UNA HISTORIA TRANSATLÁNTICA
4
Al entrar en el edificio, lo primero que me encontré fue una espectacular escalera de mármol. Era doble, con una balaustrada de hierro labrado pintada de blanco. Pensé que era verdaderamente hermosa, como las que se ven en las películas ambientadas a principios de siglo. La barandilla y las finas columnas, decoradas con motivos vegetales, parecían ascender, trenzadas y ligeras, danzando entre sinuosas simetrías. Más que una escalera, aquella joya arquitectónica me recordó a un pastel de delicado merengue. En el techo había un gran lucernario por el que se colaba a raudales la preciosa luz madrileña que anuncia la inminente llegada del verano.
Estuve un buen rato recorriendo silenciosamente el edificio. En la planta baja descubrí una biblioteca, con mobiliario original y muchos libros en inglés. Al subir al primer piso miré por una de las ventanas y vi que el Instituto también tenía un bonito jardín, al que solo separaba un muro de la Residencia de Señoritas. Aquella visión me hizo intuir que ambas instituciones habrían mantenido una estrecha relación a comienzos del siglo pasado.
En las paredes de los pasillos de la primera planta había colgadas grandes fotografías en blanco y negro, así que me acerqué con curiosidad para examinarlas con más detalle. En una de ellas, un grupo de jovencitas con elegantes uniformes marineros escuchaba atentamente las explicaciones de una de las profesoras. En la pizarra había dibujado un mapa de Europa y, colocado en el suelo, un globo terráqueo. Supuse que estaban recibiendo una lección de geografía.

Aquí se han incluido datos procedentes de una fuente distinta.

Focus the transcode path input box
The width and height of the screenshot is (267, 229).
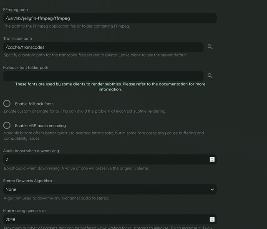coord(103,47)
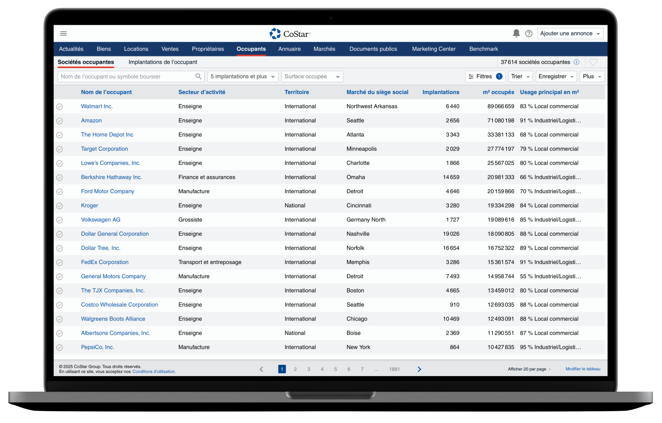Image resolution: width=662 pixels, height=423 pixels.
Task: Open the FedEx Corporation link
Action: (x=105, y=262)
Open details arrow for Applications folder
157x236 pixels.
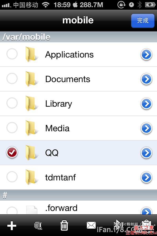pos(146,55)
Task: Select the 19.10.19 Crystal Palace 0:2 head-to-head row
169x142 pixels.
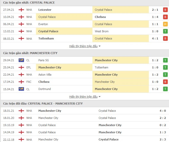Action: (85, 125)
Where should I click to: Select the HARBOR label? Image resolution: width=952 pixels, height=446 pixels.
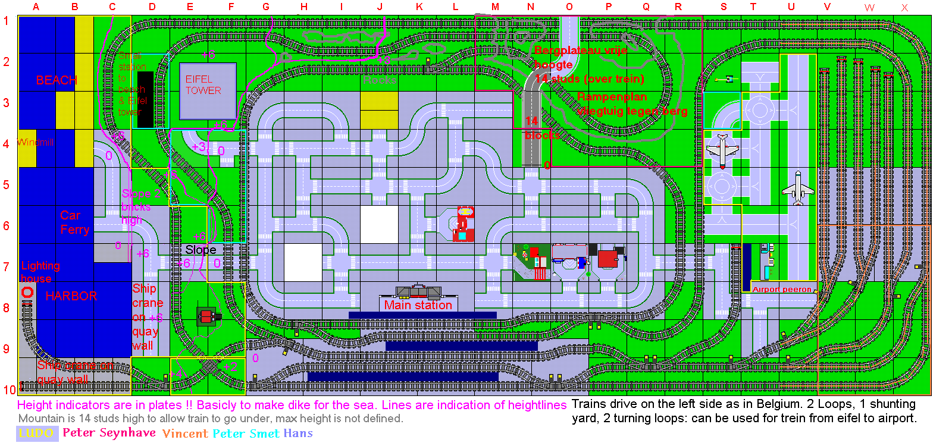coord(71,296)
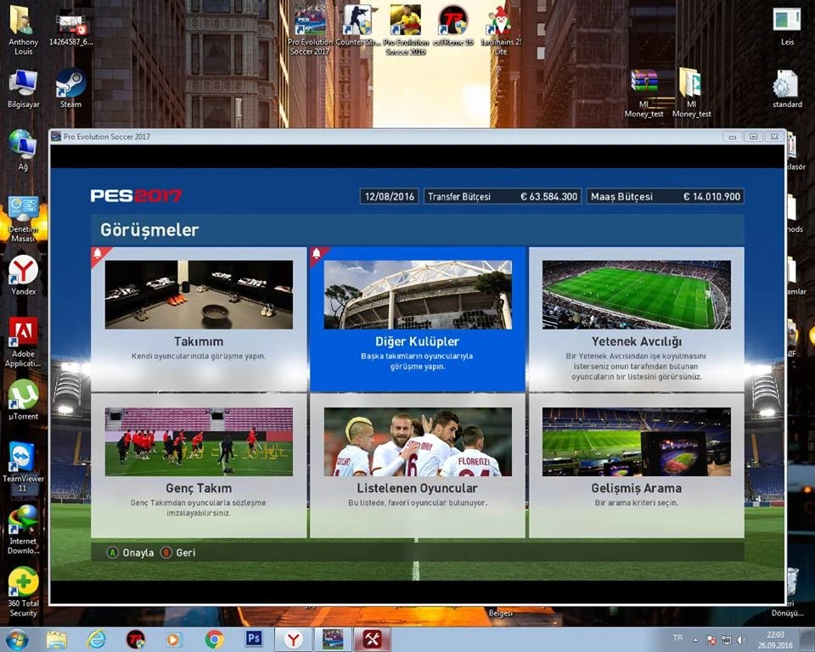Image resolution: width=815 pixels, height=652 pixels.
Task: Click the Transfer Bütçesi budget field
Action: tap(502, 196)
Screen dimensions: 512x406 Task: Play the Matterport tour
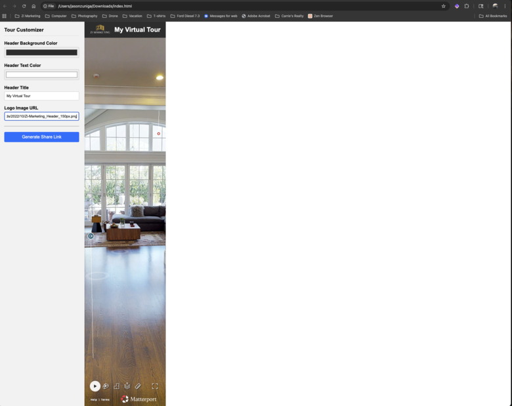click(95, 386)
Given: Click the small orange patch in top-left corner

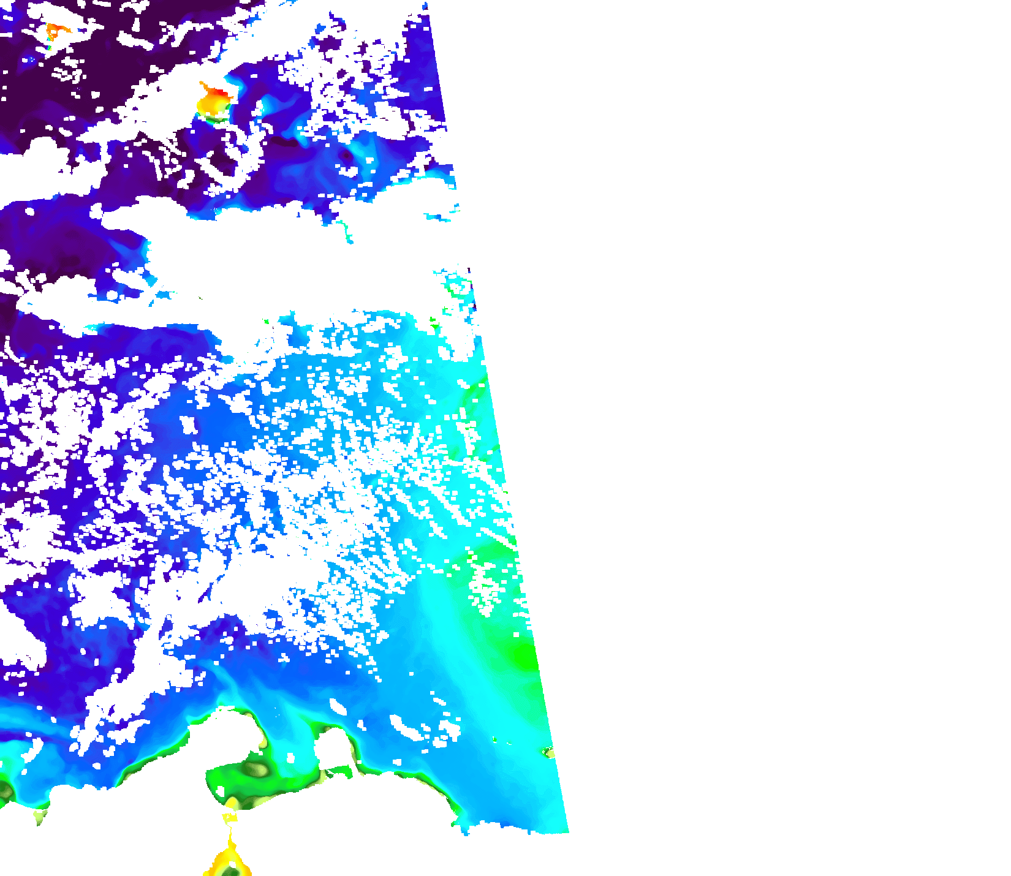Looking at the screenshot, I should coord(55,31).
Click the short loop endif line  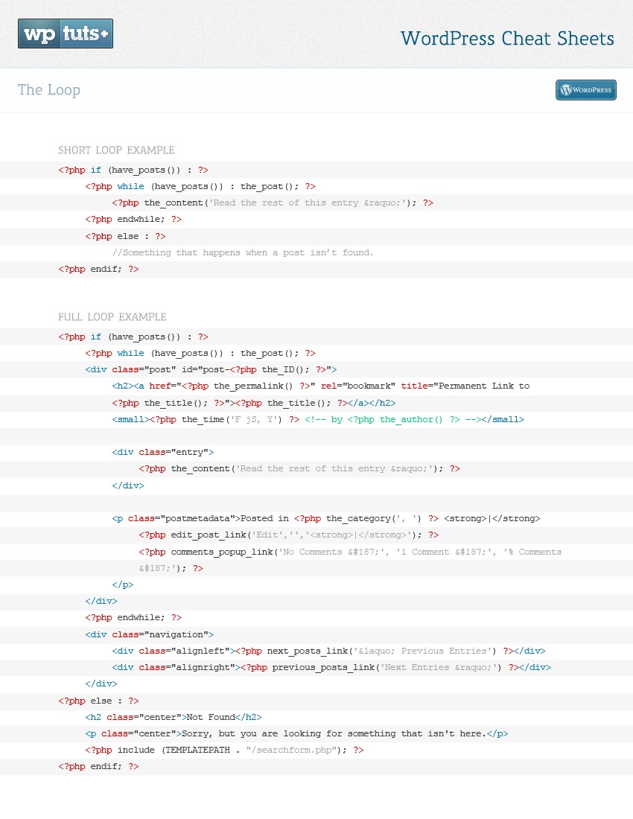point(98,269)
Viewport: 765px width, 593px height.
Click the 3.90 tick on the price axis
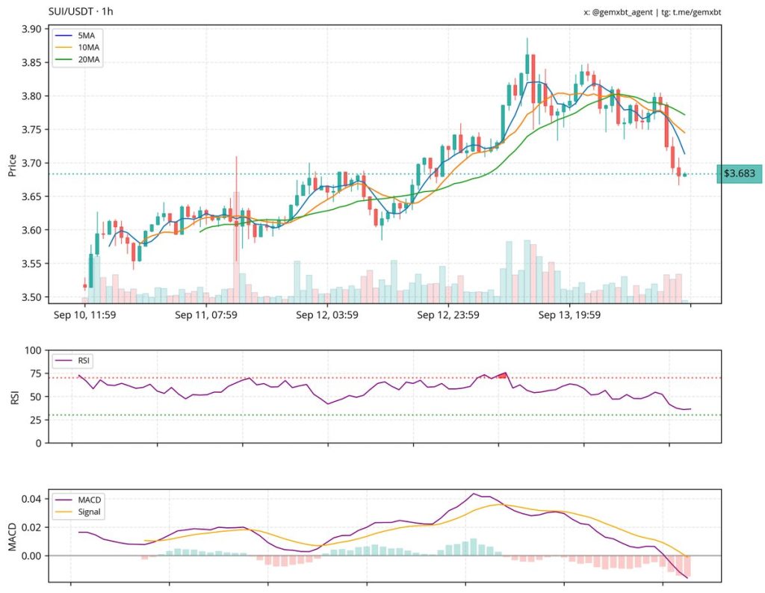pyautogui.click(x=31, y=29)
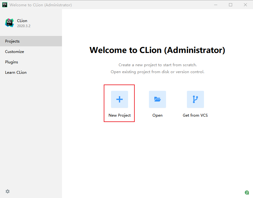Image resolution: width=253 pixels, height=198 pixels.
Task: Click the Open action label
Action: click(x=157, y=115)
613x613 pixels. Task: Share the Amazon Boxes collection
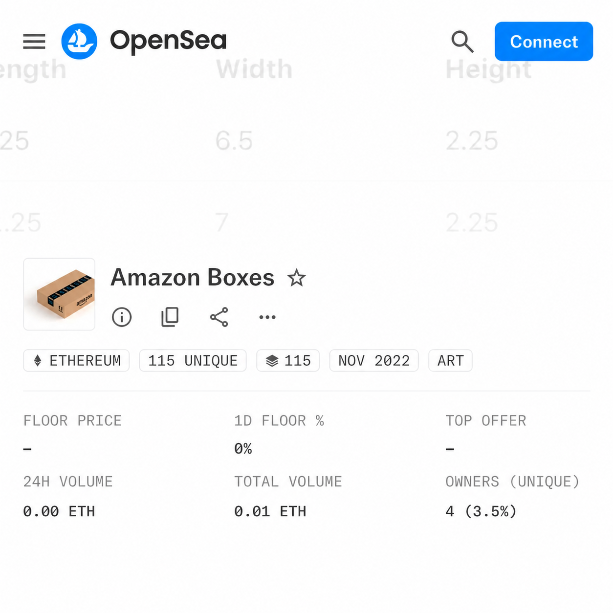219,317
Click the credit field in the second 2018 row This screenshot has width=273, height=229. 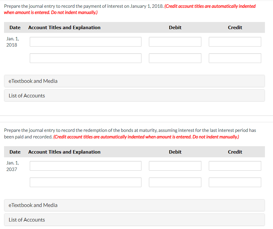point(235,58)
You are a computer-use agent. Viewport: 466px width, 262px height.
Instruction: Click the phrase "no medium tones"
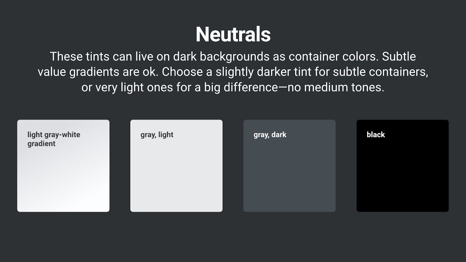point(336,88)
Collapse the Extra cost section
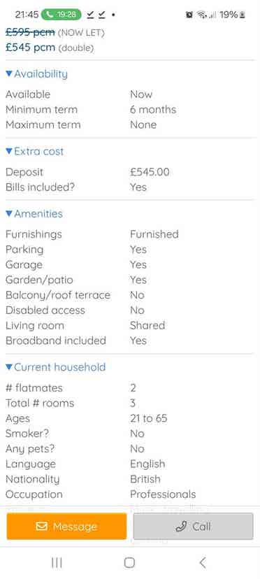The height and width of the screenshot is (579, 260). pyautogui.click(x=35, y=152)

Clase del Instituto Internacional de Señoritas.
© Instituto del Patrimonio Cultural de España, Ministerio de Cultura y Deporte.
En otra de aquellas imágenes vi un grupo diferente de alumnas, sentadas en sillas de madera frente a sus caballetes de pintura. Debía de ser una clase de arte. La profesora, inclinada sobre el lienzo de una de ellas, parecía corregirle un descuido en el dibujo o darle instrucciones para su ejecución. A su lado, otra estudiante, vestida con camisa blanca y falda negra, estaba girada hacia la persona que me imagino que hizo la foto, con los ojos clavados fijamente en la cámara. Al observarla con atención durante un rato tuve la extraña sensación de sostenerle la mirada a través del tiempo.